== EXTRACTED RECORDS ==
BEGIN

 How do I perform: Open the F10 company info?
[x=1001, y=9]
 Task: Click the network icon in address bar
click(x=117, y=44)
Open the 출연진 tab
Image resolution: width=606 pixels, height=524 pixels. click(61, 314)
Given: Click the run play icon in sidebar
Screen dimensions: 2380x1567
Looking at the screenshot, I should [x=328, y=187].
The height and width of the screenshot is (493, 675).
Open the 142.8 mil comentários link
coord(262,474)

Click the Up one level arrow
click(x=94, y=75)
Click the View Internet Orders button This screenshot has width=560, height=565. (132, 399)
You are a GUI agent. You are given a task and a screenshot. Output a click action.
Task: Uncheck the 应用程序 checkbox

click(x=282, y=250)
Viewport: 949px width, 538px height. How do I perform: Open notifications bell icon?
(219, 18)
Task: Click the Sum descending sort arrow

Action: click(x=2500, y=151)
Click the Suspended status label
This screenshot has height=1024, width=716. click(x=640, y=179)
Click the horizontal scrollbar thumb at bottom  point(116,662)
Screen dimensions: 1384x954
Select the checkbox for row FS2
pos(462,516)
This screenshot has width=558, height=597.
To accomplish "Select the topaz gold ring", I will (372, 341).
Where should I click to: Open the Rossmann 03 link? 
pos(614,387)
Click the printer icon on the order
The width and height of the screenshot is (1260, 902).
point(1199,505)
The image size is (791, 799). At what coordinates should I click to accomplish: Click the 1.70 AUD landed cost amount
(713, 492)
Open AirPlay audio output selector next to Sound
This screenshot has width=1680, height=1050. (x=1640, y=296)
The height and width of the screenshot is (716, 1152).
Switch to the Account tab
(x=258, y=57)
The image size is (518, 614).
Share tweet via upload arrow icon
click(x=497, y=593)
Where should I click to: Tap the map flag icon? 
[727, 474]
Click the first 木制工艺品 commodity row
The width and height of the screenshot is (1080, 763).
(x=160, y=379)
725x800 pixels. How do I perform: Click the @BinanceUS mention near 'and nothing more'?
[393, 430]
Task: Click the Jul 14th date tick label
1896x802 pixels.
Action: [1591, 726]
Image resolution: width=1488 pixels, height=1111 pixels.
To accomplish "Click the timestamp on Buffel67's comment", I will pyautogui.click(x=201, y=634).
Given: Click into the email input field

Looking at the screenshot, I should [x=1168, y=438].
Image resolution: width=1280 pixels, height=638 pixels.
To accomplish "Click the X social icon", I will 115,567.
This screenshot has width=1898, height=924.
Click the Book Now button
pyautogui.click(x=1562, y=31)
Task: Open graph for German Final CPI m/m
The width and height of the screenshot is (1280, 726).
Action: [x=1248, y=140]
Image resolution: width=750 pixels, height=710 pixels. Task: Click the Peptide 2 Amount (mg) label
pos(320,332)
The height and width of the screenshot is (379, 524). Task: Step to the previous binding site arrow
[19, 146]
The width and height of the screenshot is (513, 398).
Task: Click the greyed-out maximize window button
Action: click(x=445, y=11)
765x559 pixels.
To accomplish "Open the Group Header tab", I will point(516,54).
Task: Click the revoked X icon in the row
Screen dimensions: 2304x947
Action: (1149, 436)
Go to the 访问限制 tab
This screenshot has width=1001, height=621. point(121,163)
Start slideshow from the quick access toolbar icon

END

== WHAT THE TASK ASKS ==
Each line with "will" in it must be identified and copied from the material.

== REPLY TO THE TASK ==
To accomplish "Select the topaz gold ring", I will (372, 341).
To accomplish "Click the timestamp on Buffel67's comment", I will pyautogui.click(x=201, y=634).
To accomplish "Click the X social icon", I will 115,567.
To accomplish "Open the Group Header tab", I will point(516,54).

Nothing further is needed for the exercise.